Pixel coordinate grounding data
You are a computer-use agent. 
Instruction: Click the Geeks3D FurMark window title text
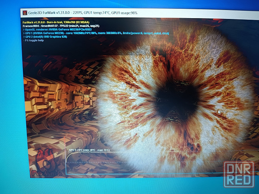[x=49, y=12]
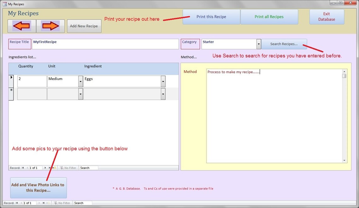Click the next record arrow in ingredients navigator
The height and width of the screenshot is (208, 359).
[x=45, y=168]
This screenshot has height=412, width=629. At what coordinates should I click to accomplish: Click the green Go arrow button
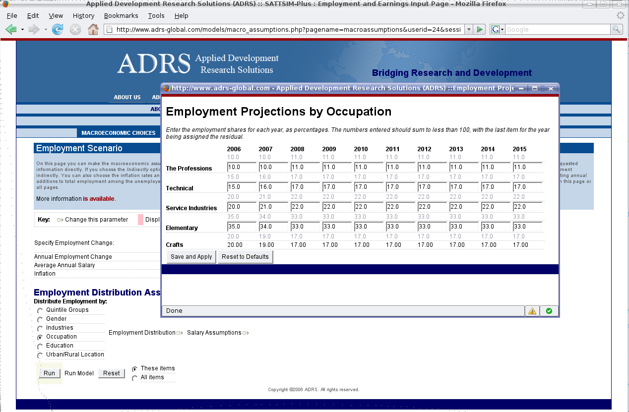(480, 30)
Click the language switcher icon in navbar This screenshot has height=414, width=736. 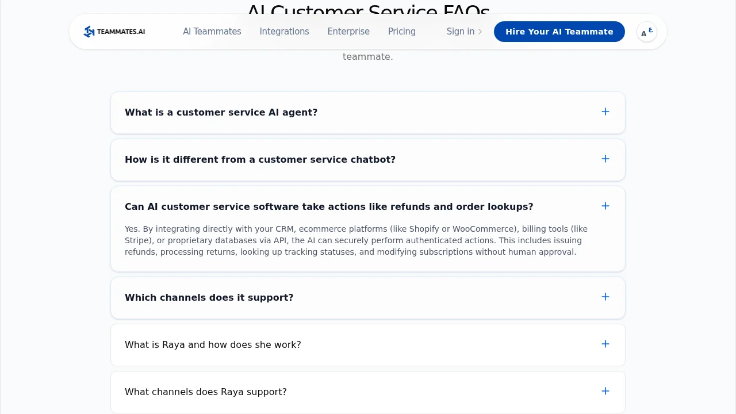[647, 32]
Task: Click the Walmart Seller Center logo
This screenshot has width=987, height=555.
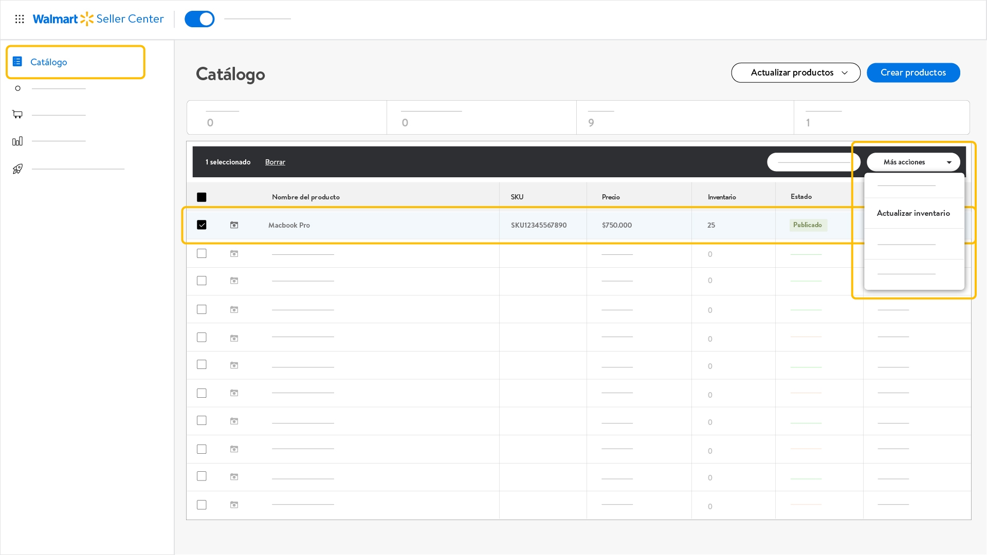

EXERCISE> Reproduce exactly and only the lines from the one with "Task: Click the Walmart Seller Center logo" through the last entry, both included, excluding every picture.

FINISHED TASK>
Task: Click the Walmart Seller Center logo
This screenshot has width=987, height=555.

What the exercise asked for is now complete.